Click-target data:
——
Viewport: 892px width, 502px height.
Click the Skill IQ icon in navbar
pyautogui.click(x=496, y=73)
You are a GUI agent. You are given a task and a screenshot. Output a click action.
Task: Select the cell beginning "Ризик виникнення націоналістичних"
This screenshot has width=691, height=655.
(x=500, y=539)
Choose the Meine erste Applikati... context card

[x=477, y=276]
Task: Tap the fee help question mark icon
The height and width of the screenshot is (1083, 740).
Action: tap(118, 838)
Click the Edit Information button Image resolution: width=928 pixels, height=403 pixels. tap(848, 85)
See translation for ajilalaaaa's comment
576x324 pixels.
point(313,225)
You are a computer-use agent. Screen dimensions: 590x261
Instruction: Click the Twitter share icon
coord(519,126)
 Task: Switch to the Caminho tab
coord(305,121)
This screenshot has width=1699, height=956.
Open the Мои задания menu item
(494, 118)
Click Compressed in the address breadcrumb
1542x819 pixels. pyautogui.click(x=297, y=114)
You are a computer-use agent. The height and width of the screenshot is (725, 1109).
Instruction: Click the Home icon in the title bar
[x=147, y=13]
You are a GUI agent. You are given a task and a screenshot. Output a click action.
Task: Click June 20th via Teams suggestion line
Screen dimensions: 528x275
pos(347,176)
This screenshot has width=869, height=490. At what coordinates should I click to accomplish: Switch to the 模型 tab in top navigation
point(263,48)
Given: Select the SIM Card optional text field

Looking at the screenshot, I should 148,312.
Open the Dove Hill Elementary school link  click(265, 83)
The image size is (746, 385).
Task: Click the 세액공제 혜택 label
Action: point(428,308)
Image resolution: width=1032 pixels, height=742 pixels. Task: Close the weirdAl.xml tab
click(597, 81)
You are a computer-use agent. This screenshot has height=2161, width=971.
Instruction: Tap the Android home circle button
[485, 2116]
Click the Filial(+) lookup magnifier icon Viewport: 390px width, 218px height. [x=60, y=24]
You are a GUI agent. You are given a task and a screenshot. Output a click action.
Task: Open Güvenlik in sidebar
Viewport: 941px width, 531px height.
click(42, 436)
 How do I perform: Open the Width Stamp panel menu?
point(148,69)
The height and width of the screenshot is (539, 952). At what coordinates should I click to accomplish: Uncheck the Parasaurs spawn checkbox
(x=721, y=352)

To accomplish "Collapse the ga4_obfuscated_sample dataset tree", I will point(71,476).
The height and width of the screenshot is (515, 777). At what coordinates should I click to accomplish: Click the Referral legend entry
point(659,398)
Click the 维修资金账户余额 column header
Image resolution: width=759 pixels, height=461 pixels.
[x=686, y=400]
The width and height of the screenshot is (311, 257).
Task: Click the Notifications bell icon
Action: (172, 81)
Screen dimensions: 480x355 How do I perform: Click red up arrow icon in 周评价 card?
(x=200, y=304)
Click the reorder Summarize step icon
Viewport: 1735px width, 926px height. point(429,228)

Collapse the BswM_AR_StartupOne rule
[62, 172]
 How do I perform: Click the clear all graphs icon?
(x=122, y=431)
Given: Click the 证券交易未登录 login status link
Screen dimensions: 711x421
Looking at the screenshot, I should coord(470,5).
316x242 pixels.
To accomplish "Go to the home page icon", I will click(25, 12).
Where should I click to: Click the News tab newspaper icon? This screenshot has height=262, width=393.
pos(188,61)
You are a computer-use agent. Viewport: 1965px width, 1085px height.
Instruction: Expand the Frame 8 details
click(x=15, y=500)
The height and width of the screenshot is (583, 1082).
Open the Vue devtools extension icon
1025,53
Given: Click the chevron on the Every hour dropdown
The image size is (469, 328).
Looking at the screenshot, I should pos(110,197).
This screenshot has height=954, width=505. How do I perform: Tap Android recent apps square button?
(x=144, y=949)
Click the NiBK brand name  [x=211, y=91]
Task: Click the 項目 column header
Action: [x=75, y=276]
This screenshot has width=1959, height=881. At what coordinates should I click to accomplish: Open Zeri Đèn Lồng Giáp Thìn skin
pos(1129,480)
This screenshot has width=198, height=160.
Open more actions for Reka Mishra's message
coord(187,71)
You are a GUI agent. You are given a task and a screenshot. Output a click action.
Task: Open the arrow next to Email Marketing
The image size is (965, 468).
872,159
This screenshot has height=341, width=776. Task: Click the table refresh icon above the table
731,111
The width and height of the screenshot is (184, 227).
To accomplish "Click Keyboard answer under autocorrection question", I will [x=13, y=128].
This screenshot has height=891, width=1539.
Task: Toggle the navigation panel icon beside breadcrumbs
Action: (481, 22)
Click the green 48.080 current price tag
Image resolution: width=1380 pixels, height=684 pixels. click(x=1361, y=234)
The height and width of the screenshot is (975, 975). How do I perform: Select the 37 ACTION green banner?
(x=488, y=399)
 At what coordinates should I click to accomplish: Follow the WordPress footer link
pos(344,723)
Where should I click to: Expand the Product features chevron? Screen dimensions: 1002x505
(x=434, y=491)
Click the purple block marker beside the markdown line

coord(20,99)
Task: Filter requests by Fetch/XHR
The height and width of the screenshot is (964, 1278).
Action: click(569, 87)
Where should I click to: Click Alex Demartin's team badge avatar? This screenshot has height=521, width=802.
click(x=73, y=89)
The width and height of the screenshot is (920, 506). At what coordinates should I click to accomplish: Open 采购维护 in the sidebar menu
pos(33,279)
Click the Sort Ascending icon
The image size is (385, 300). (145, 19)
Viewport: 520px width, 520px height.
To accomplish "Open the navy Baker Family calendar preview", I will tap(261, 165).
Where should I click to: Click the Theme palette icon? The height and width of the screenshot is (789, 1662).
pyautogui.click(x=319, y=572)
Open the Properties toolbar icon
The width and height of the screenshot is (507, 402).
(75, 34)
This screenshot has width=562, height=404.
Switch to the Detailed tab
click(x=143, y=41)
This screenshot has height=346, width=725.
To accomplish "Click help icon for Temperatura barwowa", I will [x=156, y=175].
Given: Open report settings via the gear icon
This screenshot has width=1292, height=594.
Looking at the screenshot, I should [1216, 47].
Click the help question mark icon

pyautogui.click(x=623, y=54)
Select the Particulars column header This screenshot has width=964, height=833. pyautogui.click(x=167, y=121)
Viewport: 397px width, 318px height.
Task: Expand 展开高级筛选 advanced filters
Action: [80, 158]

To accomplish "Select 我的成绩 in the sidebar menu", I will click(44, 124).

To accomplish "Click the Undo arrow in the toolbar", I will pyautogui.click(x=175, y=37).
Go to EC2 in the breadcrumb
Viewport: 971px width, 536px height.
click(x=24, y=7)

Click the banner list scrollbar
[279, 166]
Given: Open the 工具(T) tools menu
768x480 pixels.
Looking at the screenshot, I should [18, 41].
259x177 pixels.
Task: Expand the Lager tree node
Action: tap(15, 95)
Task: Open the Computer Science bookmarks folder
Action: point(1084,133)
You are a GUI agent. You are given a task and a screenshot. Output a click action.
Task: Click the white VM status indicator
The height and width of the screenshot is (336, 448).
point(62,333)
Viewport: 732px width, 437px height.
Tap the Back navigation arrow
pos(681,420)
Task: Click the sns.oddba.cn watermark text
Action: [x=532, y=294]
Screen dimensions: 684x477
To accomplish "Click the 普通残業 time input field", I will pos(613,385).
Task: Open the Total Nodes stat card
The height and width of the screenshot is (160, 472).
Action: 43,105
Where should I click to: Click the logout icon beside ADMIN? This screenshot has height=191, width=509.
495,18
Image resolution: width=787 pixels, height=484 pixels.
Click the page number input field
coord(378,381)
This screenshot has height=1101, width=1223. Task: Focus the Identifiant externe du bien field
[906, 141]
——
Exercise objective = Extract every line of the items above word for word, leaving nothing out and changing nothing.

Answer below =
Viewport: 892px width, 502px height.
Click the Skill IQ icon in navbar
pyautogui.click(x=496, y=73)
You are a GUI agent. You are given a task and a screenshot. Output a click action.
Task: Select the cell beginning "Ризик виникнення націоналістичних"
This screenshot has width=691, height=655.
(x=500, y=539)
Choose the Meine erste Applikati... context card

[x=477, y=276]
Task: Tap the fee help question mark icon
The height and width of the screenshot is (1083, 740).
Action: tap(118, 838)
Click the Edit Information button Image resolution: width=928 pixels, height=403 pixels. tap(848, 85)
See translation for ajilalaaaa's comment
576x324 pixels.
point(313,225)
You are a computer-use agent. Screen dimensions: 590x261
Instruction: Click the Twitter share icon
coord(519,126)
 Task: Switch to the Caminho tab
coord(305,121)
This screenshot has width=1699, height=956.
Open the Мои задания menu item
(494, 118)
Click Compressed in the address breadcrumb
1542x819 pixels. pyautogui.click(x=297, y=114)
You are a computer-use agent. The height and width of the screenshot is (725, 1109).
Instruction: Click the Home icon in the title bar
[x=147, y=13]
You are a GUI agent. You are given a task and a screenshot. Output a click action.
Task: Click June 20th via Teams suggestion line
Screen dimensions: 528x275
pos(347,176)
This screenshot has width=869, height=490. At what coordinates should I click to accomplish: Switch to the 模型 tab in top navigation
point(263,48)
Given: Select the SIM Card optional text field

Looking at the screenshot, I should 148,312.
Open the Dove Hill Elementary school link  click(265, 83)
The image size is (746, 385).
Task: Click the 세액공제 혜택 label
Action: point(428,308)
Image resolution: width=1032 pixels, height=742 pixels. Task: Close the weirdAl.xml tab
click(597, 81)
You are a computer-use agent. This screenshot has height=2161, width=971.
Instruction: Tap the Android home circle button
[485, 2116]
Click the Filial(+) lookup magnifier icon Viewport: 390px width, 218px height. [x=60, y=24]
You are a GUI agent. You are given a task and a screenshot. Output a click action.
Task: Open Güvenlik in sidebar
Viewport: 941px width, 531px height.
click(42, 436)
 How do I perform: Open the Width Stamp panel menu?
point(148,69)
The height and width of the screenshot is (539, 952). At what coordinates should I click to accomplish: Uncheck the Parasaurs spawn checkbox
(x=721, y=352)

To accomplish "Collapse the ga4_obfuscated_sample dataset tree", I will point(71,476).
The height and width of the screenshot is (515, 777). At what coordinates should I click to accomplish: Click the Referral legend entry
point(659,398)
Click the 维修资金账户余额 column header
Image resolution: width=759 pixels, height=461 pixels.
[x=686, y=400]
The width and height of the screenshot is (311, 257).
Task: Click the Notifications bell icon
Action: (172, 81)
Screen dimensions: 480x355 How do I perform: Click red up arrow icon in 周评价 card?
(x=200, y=304)
Click the reorder Summarize step icon
Viewport: 1735px width, 926px height. point(429,228)

Collapse the BswM_AR_StartupOne rule
[62, 172]
 How do I perform: Click the clear all graphs icon?
(x=122, y=431)
Given: Click the 证券交易未登录 login status link
Screen dimensions: 711x421
Looking at the screenshot, I should coord(470,5).
316x242 pixels.
To accomplish "Go to the home page icon", I will click(25, 12).
Where should I click to: Click the News tab newspaper icon? This screenshot has height=262, width=393.
pos(188,61)
You are a computer-use agent. Viewport: 1965px width, 1085px height.
Instruction: Expand the Frame 8 details
click(x=15, y=500)
The height and width of the screenshot is (583, 1082).
Open the Vue devtools extension icon
1025,53
Given: Click the chevron on the Every hour dropdown
The image size is (469, 328).
Looking at the screenshot, I should pos(110,197).
This screenshot has height=954, width=505. How do I perform: Tap Android recent apps square button?
(x=144, y=949)
Click the NiBK brand name  [x=211, y=91]
Task: Click the 項目 column header
Action: [x=75, y=276]
This screenshot has width=1959, height=881. At what coordinates should I click to accomplish: Open Zeri Đèn Lồng Giáp Thìn skin
pos(1129,480)
This screenshot has width=198, height=160.
Open more actions for Reka Mishra's message
coord(187,71)
You are a GUI agent. You are given a task and a screenshot. Output a click action.
Task: Open the arrow next to Email Marketing
The image size is (965, 468).
872,159
This screenshot has height=341, width=776. Task: Click the table refresh icon above the table
731,111
The width and height of the screenshot is (184, 227).
To accomplish "Click Keyboard answer under autocorrection question", I will [x=13, y=128].
This screenshot has height=891, width=1539.
Task: Toggle the navigation panel icon beside breadcrumbs
Action: (481, 22)
Click the green 48.080 current price tag
Image resolution: width=1380 pixels, height=684 pixels. click(x=1361, y=234)
The height and width of the screenshot is (975, 975). How do I perform: Select the 37 ACTION green banner?
(x=488, y=399)
 At what coordinates should I click to accomplish: Follow the WordPress footer link
pos(344,723)
Where should I click to: Expand the Product features chevron? Screen dimensions: 1002x505
(x=434, y=491)
Click the purple block marker beside the markdown line

coord(20,99)
Task: Filter requests by Fetch/XHR
The height and width of the screenshot is (964, 1278).
Action: click(569, 87)
Where should I click to: Click Alex Demartin's team badge avatar? This screenshot has height=521, width=802.
click(x=73, y=89)
The width and height of the screenshot is (920, 506). At what coordinates should I click to accomplish: Open 采购维护 in the sidebar menu
pos(33,279)
Click the Sort Ascending icon
The image size is (385, 300). (145, 19)
Viewport: 520px width, 520px height.
To accomplish "Open the navy Baker Family calendar preview", I will tap(261, 165).
Where should I click to: Click the Theme palette icon? The height and width of the screenshot is (789, 1662).
pyautogui.click(x=319, y=572)
Open the Properties toolbar icon
The width and height of the screenshot is (507, 402).
(75, 34)
This screenshot has width=562, height=404.
Switch to the Detailed tab
click(x=143, y=41)
This screenshot has height=346, width=725.
To accomplish "Click help icon for Temperatura barwowa", I will [x=156, y=175].
Given: Open report settings via the gear icon
This screenshot has width=1292, height=594.
Looking at the screenshot, I should [1216, 47].
Click the help question mark icon

pyautogui.click(x=623, y=54)
Select the Particulars column header This screenshot has width=964, height=833. pyautogui.click(x=167, y=121)
Viewport: 397px width, 318px height.
Task: Expand 展开高级筛选 advanced filters
Action: [80, 158]

To accomplish "Select 我的成绩 in the sidebar menu", I will click(44, 124).

To accomplish "Click the Undo arrow in the toolbar", I will pyautogui.click(x=175, y=37).
Go to EC2 in the breadcrumb
Viewport: 971px width, 536px height.
click(x=24, y=7)

Click the banner list scrollbar
[279, 166]
Given: Open the 工具(T) tools menu
768x480 pixels.
Looking at the screenshot, I should [18, 41].
259x177 pixels.
Task: Expand the Lager tree node
Action: tap(15, 95)
Task: Open the Computer Science bookmarks folder
Action: point(1084,133)
You are a GUI agent. You are given a task and a screenshot. Output a click action.
Task: Click the white VM status indicator
The height and width of the screenshot is (336, 448).
point(62,333)
Viewport: 732px width, 437px height.
Tap the Back navigation arrow
pos(681,420)
Task: Click the sns.oddba.cn watermark text
Action: [x=532, y=294]
Screen dimensions: 684x477
To accomplish "Click the 普通残業 time input field", I will pos(613,385).
Task: Open the Total Nodes stat card
The height and width of the screenshot is (160, 472).
Action: 43,105
Where should I click to: Click the logout icon beside ADMIN? This screenshot has height=191, width=509.
495,18
Image resolution: width=787 pixels, height=484 pixels.
Click the page number input field
coord(378,381)
This screenshot has height=1101, width=1223. Task: Focus the Identifiant externe du bien field
[906, 141]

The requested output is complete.